All Lanxade could hear for several long moments were the creaks and groans of the two lashed-together hulls, the slats and bangs aloft from un-tended yards and booms, and the drum-slapping of freed rigging. Then there came a faint growl and rumble of displeasure from several sailors, and he and his old mate Boudreaux Balfa shared a queasy look. From their long experience of dealing with the fractious and unpredictable sort of men who'd go pirating, they both feared that there would be trouble over this… even before the revelation of the shortage of expected loot.
"Women!" Don Rubio said with a lofty sniff, as if he had never placed much hope in so frail a vessel. "Were she not so foolish, she might eventually come to understand…"
"Shut up!" Lanxade harshly barked at him, taking sides in front of his men so they wouldn't end up turning him to chutney. "You men! There's tons of silver to be shifted, oceans of drink to salvage. Get back to work, before a British or Spanish man-o'-war interrupts us!"
"Mais oui!" Balfa quickly seconded. "Let's gather our spoils, mes amis. Allez, vite, ah-yee!"
The de Guilleri brothers, with cousin Jean-Marie, wandered off to commiserate with poor old Rubio, closely grouped about him to give their condolences for the vagaries of brainless girls.
Lanxade and Balfa drifted forward towards the prize schooner's forecastle and belfry, where they could confide in each other, casually stepping over the odd stripped and looted body that hadn't been tossed overside, as if they were no more than ring-bolts or coils of rigging.
" Un emmerdement, Jerome," Balfa said in a raspy voice. "We've really tromped through de shit dis time, by Gar."
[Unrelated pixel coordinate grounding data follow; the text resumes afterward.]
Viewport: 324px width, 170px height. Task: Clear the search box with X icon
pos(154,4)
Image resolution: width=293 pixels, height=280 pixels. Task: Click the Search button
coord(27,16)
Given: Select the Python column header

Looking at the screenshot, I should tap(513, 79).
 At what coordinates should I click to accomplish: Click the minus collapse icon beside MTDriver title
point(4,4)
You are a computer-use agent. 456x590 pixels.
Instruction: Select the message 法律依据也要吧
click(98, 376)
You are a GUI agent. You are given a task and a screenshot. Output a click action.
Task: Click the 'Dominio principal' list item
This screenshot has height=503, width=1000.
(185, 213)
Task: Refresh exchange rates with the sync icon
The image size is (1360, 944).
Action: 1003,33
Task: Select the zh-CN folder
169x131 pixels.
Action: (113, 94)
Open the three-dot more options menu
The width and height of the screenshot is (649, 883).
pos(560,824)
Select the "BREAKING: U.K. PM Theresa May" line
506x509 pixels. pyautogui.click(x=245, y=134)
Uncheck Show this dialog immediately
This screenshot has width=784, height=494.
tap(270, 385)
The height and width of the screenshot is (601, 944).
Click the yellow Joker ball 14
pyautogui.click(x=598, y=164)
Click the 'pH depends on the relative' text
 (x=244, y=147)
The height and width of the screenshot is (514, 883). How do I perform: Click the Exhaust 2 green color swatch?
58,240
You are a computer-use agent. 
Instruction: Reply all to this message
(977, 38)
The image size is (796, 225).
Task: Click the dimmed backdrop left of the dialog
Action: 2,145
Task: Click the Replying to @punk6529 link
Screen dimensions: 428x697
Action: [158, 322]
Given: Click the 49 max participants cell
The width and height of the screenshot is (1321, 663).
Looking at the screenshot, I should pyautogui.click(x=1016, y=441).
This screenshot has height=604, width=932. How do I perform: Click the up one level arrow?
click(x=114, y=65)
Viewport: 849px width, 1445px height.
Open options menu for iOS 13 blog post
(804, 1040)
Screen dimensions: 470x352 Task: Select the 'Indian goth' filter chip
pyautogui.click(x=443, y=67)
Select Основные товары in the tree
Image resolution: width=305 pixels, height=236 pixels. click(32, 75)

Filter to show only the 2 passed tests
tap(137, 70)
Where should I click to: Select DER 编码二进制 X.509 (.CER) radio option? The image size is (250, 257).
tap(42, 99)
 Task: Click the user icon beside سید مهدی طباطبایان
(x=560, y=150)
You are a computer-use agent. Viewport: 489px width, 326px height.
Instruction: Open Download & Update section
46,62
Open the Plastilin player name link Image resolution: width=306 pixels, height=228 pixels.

"We need to get this ship off the sea and out of sight, vite," Lanxade muttered from the corner of his mouth, a confident grin plastered on his phyz for the crew's sake.
"Get de lads drunk an' stuffed wit' meat, too, before dey start cuttin' dose bebe' t'roats, too. Our crew likes her."
"Boudreaux," Lanxade said, leaning on the lee bulwark cap-rails and gazing out to the empty southern horizon, where even more trouble might pop up, all guns and officiousness. "Do you remember what it was we said, back at the Dry Tortugas? About showing these amateurs what real piracy looks like?"
"Hmm, ouais," Balfa said with a shrug, trying to recall.
"Two million dollars won't go that far with our lads," Lanxade fretted. "Not with Bistineau, Maurepas, and that goddamned Rebellion Fund of theirs each taking a cut, what is due our very young, stupid… employers, too, n'est-ce pas ? How are your shivers, mon vieux?"